The campaign is called #Curbit and educates people about where they can use e-cigarettes and is meant to discourage teenagers from taking up the habit.
The practice of inhaling and exhaling vapors from liquid nicotine through a battery powered device is called vaping. The electronic cigarettes have the San Francisco Health Department very concerned.
"It contains heavy metals just like cigarettes contain, it contains carcinogens just like cigarettes contain and most importantly it contains nicotine," said Derek Smith of the city's public health department.
The health department is posting hundreds of billboards on Muni buses and BART trains in an effort to educate the public.
Former smoker Shawna Anderson visited Tasty Vapor in Oakland and said e-cigarettes helped wean her off her Camels. Avery Hastings views vaping as harm reduction.
"Cigarettes are a toxic waste dump you put in your body, where stuff like this is just a little less of a toxic waste dump," Hastings said. "For me, I don't care."
Last year, San Francisco supervisors passed an ordinance regulating e-cigarettes the same as traditional smokes.
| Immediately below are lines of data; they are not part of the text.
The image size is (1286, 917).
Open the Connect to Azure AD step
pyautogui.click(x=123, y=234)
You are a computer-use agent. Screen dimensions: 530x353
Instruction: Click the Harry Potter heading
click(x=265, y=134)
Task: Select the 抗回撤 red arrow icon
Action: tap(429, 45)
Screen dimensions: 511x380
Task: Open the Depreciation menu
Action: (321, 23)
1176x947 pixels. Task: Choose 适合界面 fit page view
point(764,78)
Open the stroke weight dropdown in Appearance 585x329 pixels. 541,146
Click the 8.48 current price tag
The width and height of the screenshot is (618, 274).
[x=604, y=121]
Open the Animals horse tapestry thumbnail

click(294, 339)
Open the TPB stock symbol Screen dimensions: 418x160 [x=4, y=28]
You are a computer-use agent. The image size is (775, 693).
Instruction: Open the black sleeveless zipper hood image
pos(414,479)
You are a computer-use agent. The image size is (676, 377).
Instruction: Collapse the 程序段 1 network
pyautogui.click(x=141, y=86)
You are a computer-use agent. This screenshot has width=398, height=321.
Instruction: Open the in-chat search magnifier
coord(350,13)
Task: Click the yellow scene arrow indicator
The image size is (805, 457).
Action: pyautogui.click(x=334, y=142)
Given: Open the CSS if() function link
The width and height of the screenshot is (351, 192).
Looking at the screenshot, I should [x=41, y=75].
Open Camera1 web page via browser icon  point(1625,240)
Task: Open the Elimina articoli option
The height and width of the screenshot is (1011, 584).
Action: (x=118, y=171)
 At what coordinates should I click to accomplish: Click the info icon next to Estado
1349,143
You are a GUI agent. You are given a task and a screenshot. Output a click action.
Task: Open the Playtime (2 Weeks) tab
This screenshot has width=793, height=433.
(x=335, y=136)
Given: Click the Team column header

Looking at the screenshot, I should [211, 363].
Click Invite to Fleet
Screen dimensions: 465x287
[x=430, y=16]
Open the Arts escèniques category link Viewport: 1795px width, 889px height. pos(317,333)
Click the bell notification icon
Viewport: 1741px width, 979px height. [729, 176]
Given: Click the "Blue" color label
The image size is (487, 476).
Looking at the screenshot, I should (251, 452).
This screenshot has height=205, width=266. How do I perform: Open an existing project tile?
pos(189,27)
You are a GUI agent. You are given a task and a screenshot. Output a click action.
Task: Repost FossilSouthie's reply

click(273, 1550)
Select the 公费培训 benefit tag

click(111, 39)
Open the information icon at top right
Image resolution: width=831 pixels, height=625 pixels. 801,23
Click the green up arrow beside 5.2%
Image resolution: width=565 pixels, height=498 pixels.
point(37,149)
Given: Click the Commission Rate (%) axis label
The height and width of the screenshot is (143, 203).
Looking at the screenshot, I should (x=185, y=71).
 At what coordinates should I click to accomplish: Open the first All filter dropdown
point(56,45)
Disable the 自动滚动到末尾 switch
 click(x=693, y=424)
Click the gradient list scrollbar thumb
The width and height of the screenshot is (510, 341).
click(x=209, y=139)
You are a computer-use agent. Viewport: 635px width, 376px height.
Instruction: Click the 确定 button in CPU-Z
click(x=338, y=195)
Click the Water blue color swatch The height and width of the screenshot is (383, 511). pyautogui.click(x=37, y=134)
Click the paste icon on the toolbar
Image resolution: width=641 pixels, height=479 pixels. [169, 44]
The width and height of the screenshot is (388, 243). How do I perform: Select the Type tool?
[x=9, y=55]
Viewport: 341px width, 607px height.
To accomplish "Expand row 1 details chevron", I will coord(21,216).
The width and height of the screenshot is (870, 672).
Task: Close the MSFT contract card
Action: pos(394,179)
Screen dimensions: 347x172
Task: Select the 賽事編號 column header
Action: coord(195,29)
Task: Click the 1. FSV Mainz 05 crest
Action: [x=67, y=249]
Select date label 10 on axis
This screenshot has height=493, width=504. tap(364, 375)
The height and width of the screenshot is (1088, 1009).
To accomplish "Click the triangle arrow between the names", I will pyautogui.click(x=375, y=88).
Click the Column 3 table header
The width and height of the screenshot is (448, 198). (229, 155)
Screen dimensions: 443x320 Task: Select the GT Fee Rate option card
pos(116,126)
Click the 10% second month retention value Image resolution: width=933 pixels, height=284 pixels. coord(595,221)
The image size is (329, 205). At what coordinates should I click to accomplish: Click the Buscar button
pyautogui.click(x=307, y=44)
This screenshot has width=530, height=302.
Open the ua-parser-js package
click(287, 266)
Sponsor Eric Mar is especially concerned about the thousands of teenagers lured by the candy like flavors.
"The e-cigarette companies and big tobacco are really trying to use this new frontier of vaporizers to hook a new generation and its local government's role to protect the public's health," Marr said.
Geoff Braithwaite, the owner of Tasty Vapor is also a member of the Smoke Free Alternatives Trade Association.
"It should be regulated, but regulate fairly," he said. "You cannot penalize the large number of adults who've been resigned to smoking out of fear of a couple of kids picking it up."
San Francisco is also limiting the number of stores in the city that can sell e-cigarettes and is working with the school district to raise awareness.